Les richesses accumulées par ses familles marchandes servirent à financer l’essentiel des bâtiments qu’on peut toujours y admirer, l’expédition mythique du jeune Marco Polo à la découverte de la route de la soie chinoise et, surtout, les chefs d’œuvre du cinquecento vénitien signés par le Titien, Véronèse ou le Tintoret.
Ici, comme à Florence ou plus tard à Amsterdam, le capitalisme financier avait déjà pris la détestable et marchande habitude de frapper la culture et la création artistique du sceau infâmant de la concurrence esthétique libre et non faussée…

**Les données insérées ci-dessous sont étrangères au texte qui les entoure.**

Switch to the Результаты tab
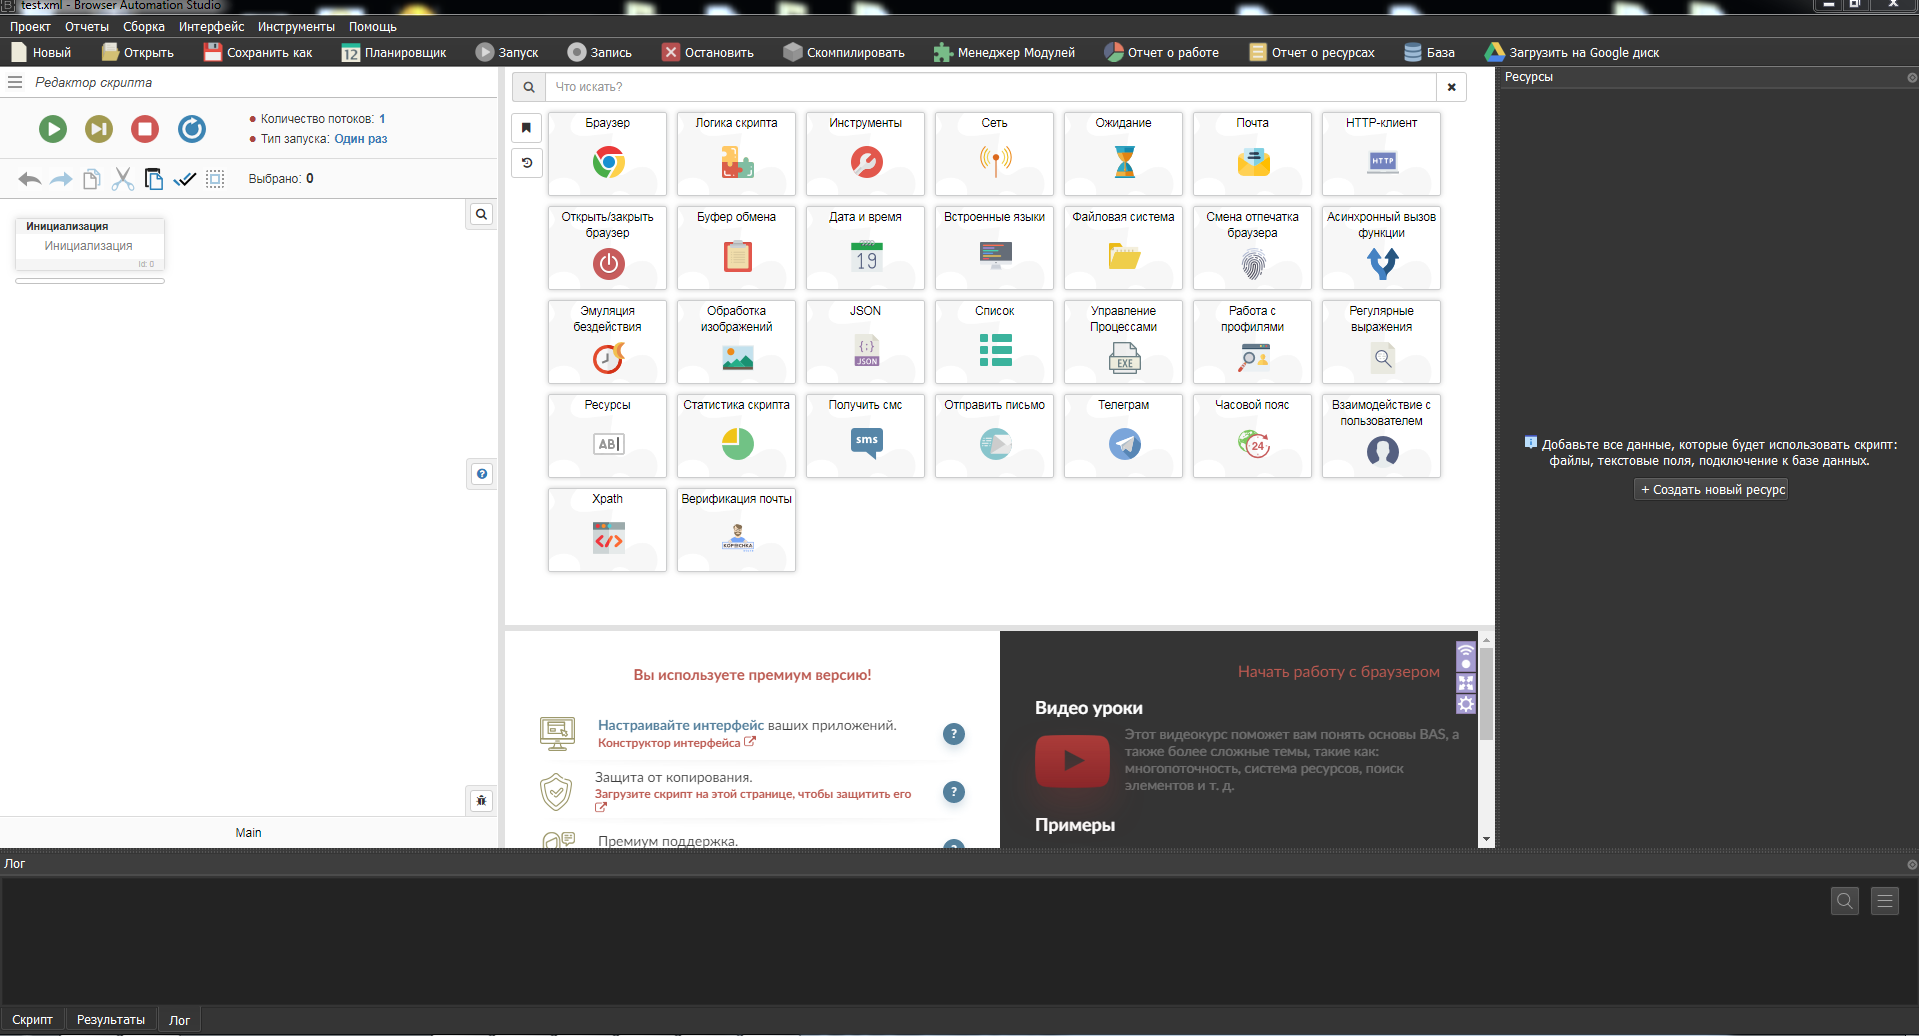This screenshot has width=1919, height=1036. tap(111, 1020)
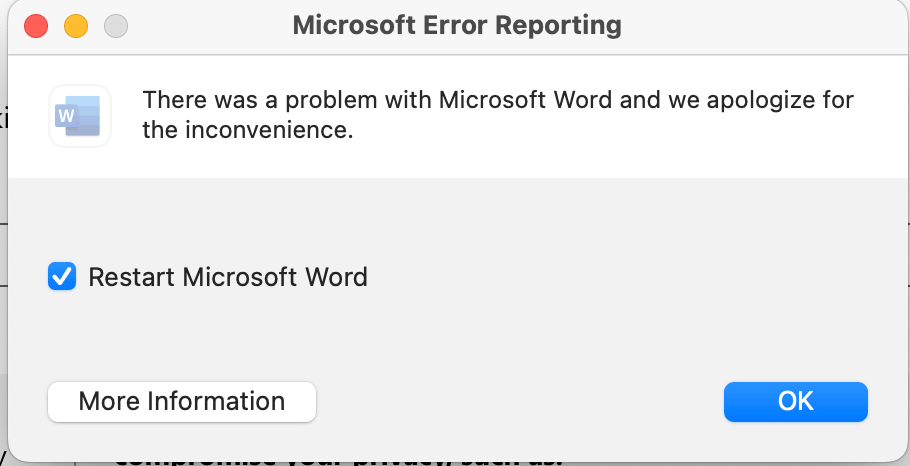
Task: Uncheck the Restart Microsoft Word checkbox
Action: [x=62, y=276]
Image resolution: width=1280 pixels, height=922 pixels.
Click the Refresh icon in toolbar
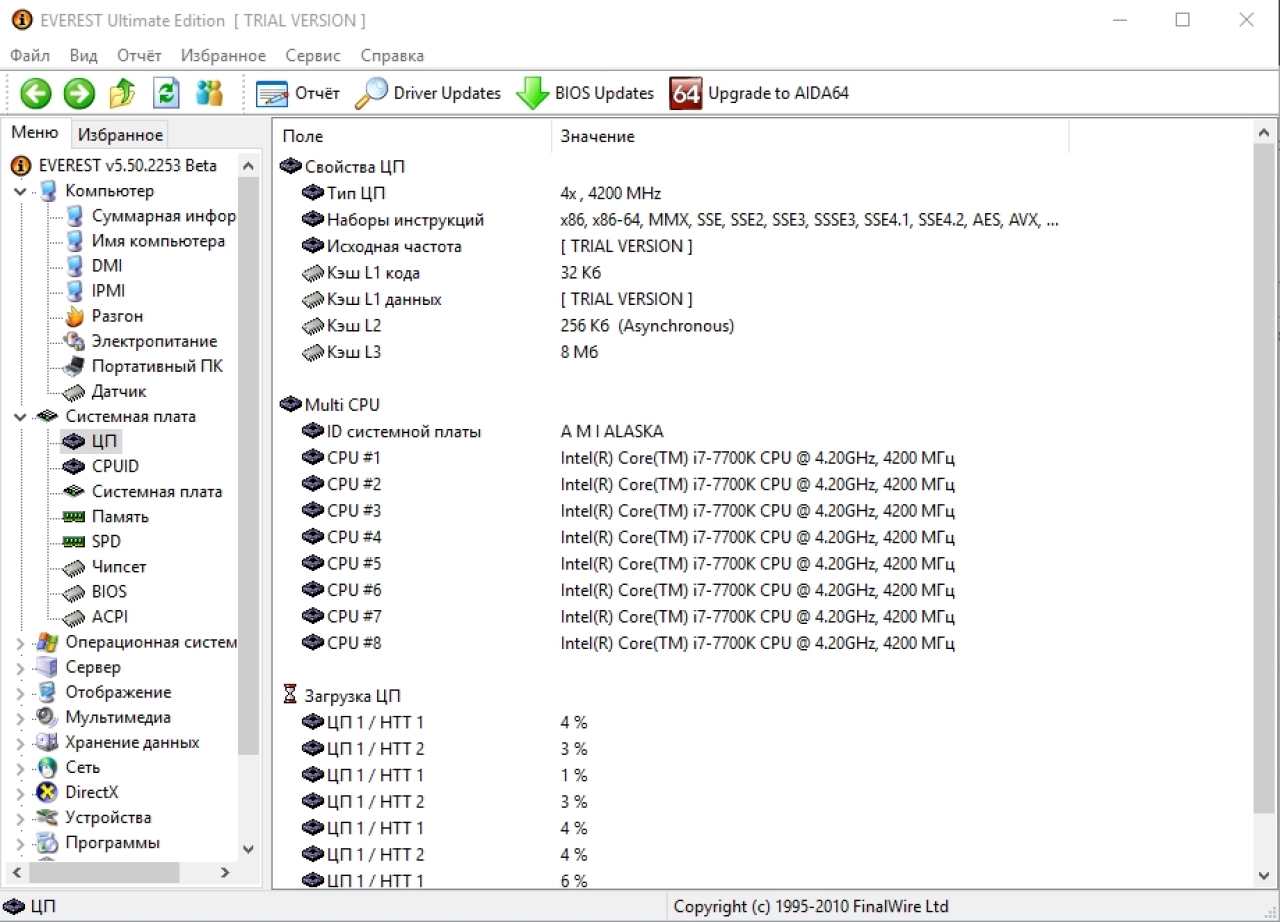[166, 93]
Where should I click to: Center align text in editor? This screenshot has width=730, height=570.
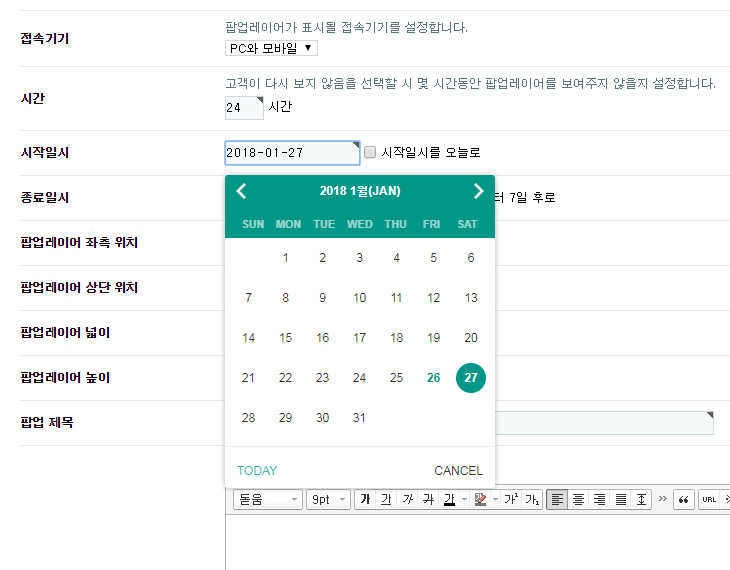pos(578,499)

Le déclin de Venise coïncide évidemment avec l’exploitation par les Européens des richesses américaines. La Méditerranée n’est durablement plus la profitable mare nostrum qu’elle fut pendant des siècles, Venise ne s’en remettra jamais complètement.
La reprise du commerce maritime consécutive au percement du canal de Suez et la colonisation de l’Afrique du Nord profitera plus à Gênes, Trieste, Barcelone et Marseille qu’à la Cité des Doges.
Pour éclatante qu’elle ait été, la victoire de Lépante fut coûteuse et largement inutile puisque Chypre demeura sous l’emprise ottomane. Elle ne fut du reste possible que par le truchement d’une Sainte Ligue associant, pour l’occasion et avec la bénédiction pontificale, la puissance habsbourgeoise à la marine vénitienne.
Pour superbes qu’elles soient, les toiles du Canaletto nous montrent une Venise déjà figée deux siècles plus tard dans un calme classique, bien loin de l’effervescence du commerce avec le Levant.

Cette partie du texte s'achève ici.